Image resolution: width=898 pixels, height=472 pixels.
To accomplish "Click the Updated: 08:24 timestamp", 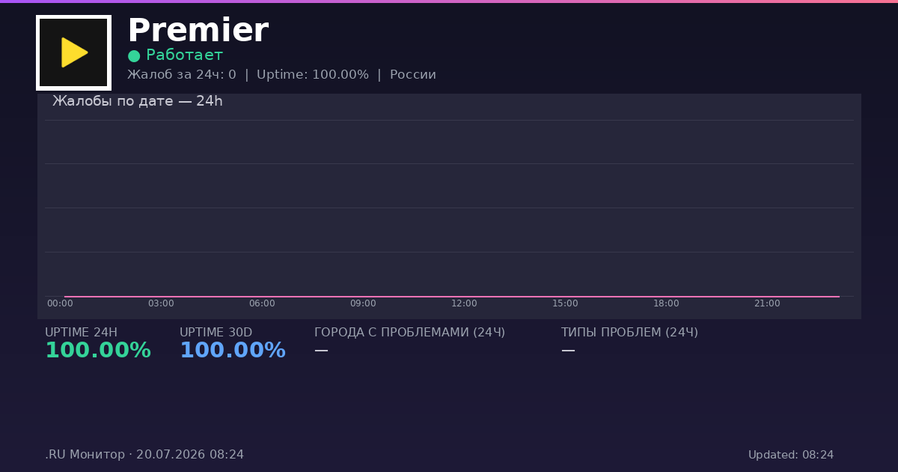I will pyautogui.click(x=791, y=455).
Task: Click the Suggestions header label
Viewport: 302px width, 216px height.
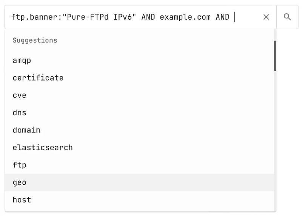Action: [x=35, y=40]
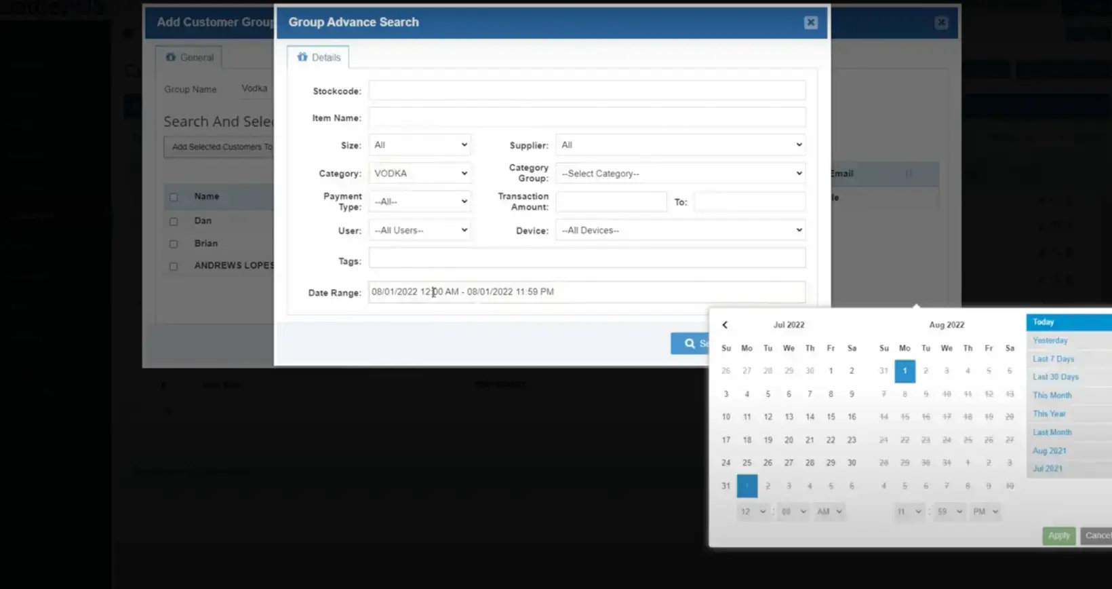1112x589 pixels.
Task: Open the General tab
Action: 189,58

____

#### [TASK STATEMENT]
All lines from the one holding "Task: Click the Suggestions header label" through the last line of the records need to be copied exactly, both ends included, and the pictures left behind.

#### [FINISHED EXERCISE]
Task: Click the Suggestions header label
Viewport: 302px width, 216px height.
Action: [x=35, y=40]
1112x589 pixels.
Task: Open the General tab
Action: 189,58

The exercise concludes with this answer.